Early settler story told in epic scale and writing

Updated: May 8

Dominion Post | 23 January 2015


The Undertow is a quartet of plays from Te Rakau Theatre documenting the settlement of Wellington, past, present and future. The Ragged is the first of the four plays.

 

Four young people stand atop of large boxes, posing with prop muskets and hatchets
The Ragged boasts a cast of 30 in a unique play about early Wellington that is not to be missed.

Epic in scale and writing, it has numerous threads running through it showing various aspects of life in Wellington in 1840.

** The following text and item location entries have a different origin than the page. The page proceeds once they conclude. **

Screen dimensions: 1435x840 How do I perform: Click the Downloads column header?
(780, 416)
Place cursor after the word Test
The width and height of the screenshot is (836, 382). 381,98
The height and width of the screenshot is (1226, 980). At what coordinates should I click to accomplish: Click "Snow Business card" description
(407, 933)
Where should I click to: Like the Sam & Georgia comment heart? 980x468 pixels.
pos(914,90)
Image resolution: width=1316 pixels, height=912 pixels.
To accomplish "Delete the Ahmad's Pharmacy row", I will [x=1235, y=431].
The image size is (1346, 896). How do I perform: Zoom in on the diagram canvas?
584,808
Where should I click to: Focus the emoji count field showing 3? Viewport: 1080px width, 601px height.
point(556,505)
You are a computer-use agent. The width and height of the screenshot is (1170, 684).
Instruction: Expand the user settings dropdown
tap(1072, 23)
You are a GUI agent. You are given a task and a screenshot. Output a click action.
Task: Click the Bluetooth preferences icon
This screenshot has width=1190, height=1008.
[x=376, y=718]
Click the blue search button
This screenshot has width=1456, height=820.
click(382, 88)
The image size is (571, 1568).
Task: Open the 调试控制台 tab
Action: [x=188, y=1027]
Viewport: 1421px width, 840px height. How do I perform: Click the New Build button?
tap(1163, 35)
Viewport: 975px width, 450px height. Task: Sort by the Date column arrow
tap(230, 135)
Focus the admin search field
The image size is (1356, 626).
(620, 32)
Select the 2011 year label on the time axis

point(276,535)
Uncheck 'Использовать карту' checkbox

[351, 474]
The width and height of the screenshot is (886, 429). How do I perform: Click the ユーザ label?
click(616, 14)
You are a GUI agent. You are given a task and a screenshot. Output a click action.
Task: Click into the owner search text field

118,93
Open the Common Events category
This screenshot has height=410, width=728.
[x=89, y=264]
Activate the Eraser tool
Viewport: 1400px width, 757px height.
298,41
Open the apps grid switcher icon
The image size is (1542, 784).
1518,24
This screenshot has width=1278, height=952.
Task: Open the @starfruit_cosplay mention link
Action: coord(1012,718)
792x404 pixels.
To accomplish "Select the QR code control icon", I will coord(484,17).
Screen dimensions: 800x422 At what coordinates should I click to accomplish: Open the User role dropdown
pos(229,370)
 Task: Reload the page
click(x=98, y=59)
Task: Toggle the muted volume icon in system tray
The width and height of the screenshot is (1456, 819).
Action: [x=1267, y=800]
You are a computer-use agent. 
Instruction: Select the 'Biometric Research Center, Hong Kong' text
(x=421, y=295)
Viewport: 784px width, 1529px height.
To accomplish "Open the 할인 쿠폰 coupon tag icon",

Out in Owhiro Bay a newly arrived settler Samuel Kenning (Matthew Dussler) is washed ashore, while around in the village of Thorndon the New Zealand Company representative Ranulf Spooner (Regan Moyes) and Governor Hobson's man Crippen (Louis Tait) are dishing out land parcels to other newly arrived settlers.


Kenning rejects an offer from Spooner to be part of the new Wellington settlement, deciding they are no better than the aristocracy he has left behind in England, and instead decides to stay in the bay.


He is welcomed into the local Māori village Te Miti by the old chief Te Waipouri (Jim Moriarty) even though his feisty daughter-in-law Peata (Martine Gray) is against this Pakeha intruder.


Through the interaction of these two groups we are shown, often in grand operatic style, all that was bad, and sometimes good, in those early days of Wellington being settled. Part of this is religious teaching and educating the locals by the pastor Thaddeus Bly (Sean Ashton-Peach) who makes Te Waipouri's mokopuna Maaka (Tamati Moriarty) and Amiria (Hariata Moriarty) use their anglicised names and beats them when they speak in te reo.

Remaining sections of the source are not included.